Hello Trump, goodbye Trump

US President Donald Trump (Image: US Coast Guard)

I expect the United States to become a reliable partner in finding a solution for Colombia’s drug problem again once President Donald Trump is out of office.

From abroad, it’s been a lot of fun watching Trump, especially when he dissed President Ivan Duque and then had to kiss and make up because of Venezuela or something. You don’t see ineptitude like that at such a high level very often, not even in South America.

The two accidental presidents’ idiocy provided a welcome distraction to reality, which is that both are doing absolutely nothing against drug abuse or drug trafficking, which is killing thousands of people a year.

The swamp creatures and their silly targets

The Trump administration said last year that it planned to half the number of hectares of coca cultivation in Colombia within a period of five years. Considering that this number more than tripled the three years before, this is hardly ambitious.

The drug traffickers are actively helping the US government swamp creatures to meet their silly targets by increasing the yield per hectare. Narcos are much smarter than bureaucrats, it’s why they make more money.

In 2023, the US government is going to tell the American people that they have successfully met their target and cut the number of hectares used for the cultivation of coca in half.

What they won’t tell the American people is that meeting this target is not the result of sound policy or effective law enforcement, but because the narcos by 2023 will need only half the hectares of coca to export exactly the same amount of cocaine. The price for a gram of coke on American streets will stay the same it has been for ages

All the DEA has to do is what they’ve been doing for decades; squander another billion dollars in American tax payers’ money while not actually doing or solving anything.


US has no idea what counternarcotics in Colombia actually accomplishes: watchdog


What the grown-ups are doing

Those who are committed to fighting crime and reduce the harm caused by cocaine have been working with the United Nations, the European Union and Colombia’s Congress.

More than 50 of them have been killed in this fight already, not one of them was a DEA agent. Those overpaid paper pushers barely leave the “bunker” in Bogota.

As the United Nations Office on Drugs and Crime pointed out repeatedly and the entire world knows already; it has been proven that the most effective way to reduce drug trafficking is economic development and allowing farmers who grow illicit crops access to the legal economy.

The DEA opposes this, because it’ll make the agency virtually redundant and force the pretend-patriots to get a real job. Fortunately for them, they are supported by narcos because, as they say, the enemy of my enemy is my friend.

The enemy of both is the strategy supported by the UN and the EU that will effectively reduce Colombia’s cocaine exports, run narcos out of business and leave many DEA agents out of a job.
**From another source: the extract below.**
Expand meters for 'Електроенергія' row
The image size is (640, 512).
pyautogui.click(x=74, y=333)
The enemies of both are the farmers who are giving their lives promoting the substitution of coca and their communities’ inclusion into Colombia’s legal economy.

The problem will never be solved

People have used drugs since the stone age and always will because it’s fun. Like alcohol, cocaine makes you forget about your bullshit job and, at least for a moment, feel happy.
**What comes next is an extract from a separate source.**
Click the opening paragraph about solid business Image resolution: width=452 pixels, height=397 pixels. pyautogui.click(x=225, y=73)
Like booze, you can never make cocaine disappear. The US government tried it with prohibition and it failed, it naively tried it again with the war on drugs and it failed.

Vice is part of our societies whether we approve of it or not. The only thing we and our governments can do about it is reduce harm.

On the consumer’s end, the harm caused by cocaine is a health issue. It kills your brain and your nose, and if you take too much of it at once you die. This harm can be reduced by prevention measures like education and reaction measures like access to effective rehabilitation.

On the producer’s end, the harm caused by cocaine is essentially because, unlike alcohol, cocaine is unregulated and counternarcotics efforts have been militarized. For every gun the US government gives to the Colombian police, the narcos get two, adorned with gold or other glittery stuff preferably. Meanwhile, no tax revenue is generated by the export and import of cocaine.

Someone told me this week that my proposal to legalize and regulate cocaine is Utopian, but that’s what they told me about marijuana 20 years ago too.

Policy makers are just slow because the swamp creatures are continuously setting targets they can’t miss in their perpetual attempt to justify squandering our tax contributions without solving a goddamn thing.

There’s hope

Despite Duque, Trump, the swamp creatures and the narcos, the effective reduction of cocaine production and the violence that comes with prohibition is already underway.

The United Nations, the European Union, Colombian Congress, the association of coca growers and many others have been working on the improvement of infrastructure and voluntary crop substitution since May 2017.

Roads are being built, 90,000 coca-growing families have signed up for a crop substitution program and another 30,000 are waiting to be allowed to take part.

The creation of infrastructure and growing legal crops take time, but once the roads are built and the legal crops are in the supermarkets, cocaine production will have severely dropped without one American dollar.

This fight isn’t over. Trump may have severely weakened the US government, but he has strengthened the narcos who are arguably worse than the DEA and have no qualms in assassinating leaders promoting crop substitution.

Once the American wanna-be despot is gone and the US government begins cooperating with the rest of the world in the global struggle against drug abuse and transnational crime, we will be closer than ever to actually solving Colombia’s cocaine problem.